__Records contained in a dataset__
::::::::::
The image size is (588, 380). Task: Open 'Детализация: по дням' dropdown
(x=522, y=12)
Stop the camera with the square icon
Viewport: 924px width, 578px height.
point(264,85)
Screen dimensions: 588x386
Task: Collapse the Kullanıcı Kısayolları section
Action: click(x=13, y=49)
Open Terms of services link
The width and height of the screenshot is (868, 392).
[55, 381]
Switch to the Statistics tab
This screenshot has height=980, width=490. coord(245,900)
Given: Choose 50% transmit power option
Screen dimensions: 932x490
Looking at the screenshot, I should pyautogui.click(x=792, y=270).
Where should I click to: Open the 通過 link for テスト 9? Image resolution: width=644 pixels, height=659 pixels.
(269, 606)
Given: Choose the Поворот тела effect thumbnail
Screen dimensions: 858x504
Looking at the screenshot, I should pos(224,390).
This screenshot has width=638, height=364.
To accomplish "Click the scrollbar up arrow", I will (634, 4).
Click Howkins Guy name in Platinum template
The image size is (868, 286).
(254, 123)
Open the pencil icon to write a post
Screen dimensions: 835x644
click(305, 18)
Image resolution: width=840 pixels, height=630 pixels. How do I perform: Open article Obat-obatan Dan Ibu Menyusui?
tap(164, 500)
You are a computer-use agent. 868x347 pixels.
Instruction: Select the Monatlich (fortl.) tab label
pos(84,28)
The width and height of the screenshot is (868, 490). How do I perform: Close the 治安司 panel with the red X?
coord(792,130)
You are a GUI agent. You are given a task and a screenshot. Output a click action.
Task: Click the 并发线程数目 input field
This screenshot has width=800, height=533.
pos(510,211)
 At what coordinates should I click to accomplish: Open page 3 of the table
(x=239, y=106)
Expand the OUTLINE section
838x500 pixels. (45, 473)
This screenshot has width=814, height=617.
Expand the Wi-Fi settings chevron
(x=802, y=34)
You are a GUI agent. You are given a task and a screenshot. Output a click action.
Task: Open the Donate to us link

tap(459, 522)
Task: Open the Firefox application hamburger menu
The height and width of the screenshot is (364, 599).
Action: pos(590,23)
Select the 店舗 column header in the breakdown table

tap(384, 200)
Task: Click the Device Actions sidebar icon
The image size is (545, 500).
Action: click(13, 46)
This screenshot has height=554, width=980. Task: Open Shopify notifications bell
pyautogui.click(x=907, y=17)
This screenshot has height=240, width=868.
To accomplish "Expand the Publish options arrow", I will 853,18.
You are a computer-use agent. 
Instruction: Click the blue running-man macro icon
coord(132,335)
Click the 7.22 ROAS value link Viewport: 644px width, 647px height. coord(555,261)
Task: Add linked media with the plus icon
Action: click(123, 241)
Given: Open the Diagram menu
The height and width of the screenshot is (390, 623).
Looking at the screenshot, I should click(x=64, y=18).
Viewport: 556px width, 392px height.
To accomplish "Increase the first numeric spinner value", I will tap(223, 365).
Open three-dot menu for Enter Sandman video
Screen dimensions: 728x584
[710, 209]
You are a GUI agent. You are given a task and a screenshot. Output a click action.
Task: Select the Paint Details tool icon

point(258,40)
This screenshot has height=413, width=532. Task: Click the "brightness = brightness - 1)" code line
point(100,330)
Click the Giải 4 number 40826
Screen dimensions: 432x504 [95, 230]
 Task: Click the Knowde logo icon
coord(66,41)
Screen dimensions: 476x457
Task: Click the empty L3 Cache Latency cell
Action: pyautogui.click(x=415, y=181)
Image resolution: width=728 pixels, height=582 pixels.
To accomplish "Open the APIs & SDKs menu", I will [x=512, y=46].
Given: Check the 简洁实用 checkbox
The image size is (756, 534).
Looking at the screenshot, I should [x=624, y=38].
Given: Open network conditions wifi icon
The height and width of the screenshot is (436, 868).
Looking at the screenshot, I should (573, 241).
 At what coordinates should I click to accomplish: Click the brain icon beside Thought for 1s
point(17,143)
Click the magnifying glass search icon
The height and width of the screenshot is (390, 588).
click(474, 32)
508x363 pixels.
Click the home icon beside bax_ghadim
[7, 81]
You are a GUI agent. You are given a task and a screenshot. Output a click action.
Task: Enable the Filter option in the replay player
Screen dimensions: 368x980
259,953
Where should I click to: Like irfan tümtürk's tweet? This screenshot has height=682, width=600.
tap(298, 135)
::::::::::
__Required work__
Go through the entries. Report every line that contains the word "computer".

__Task result__
You are a computer-use agent. 868x347 pixels.
You are a computer-use agent. 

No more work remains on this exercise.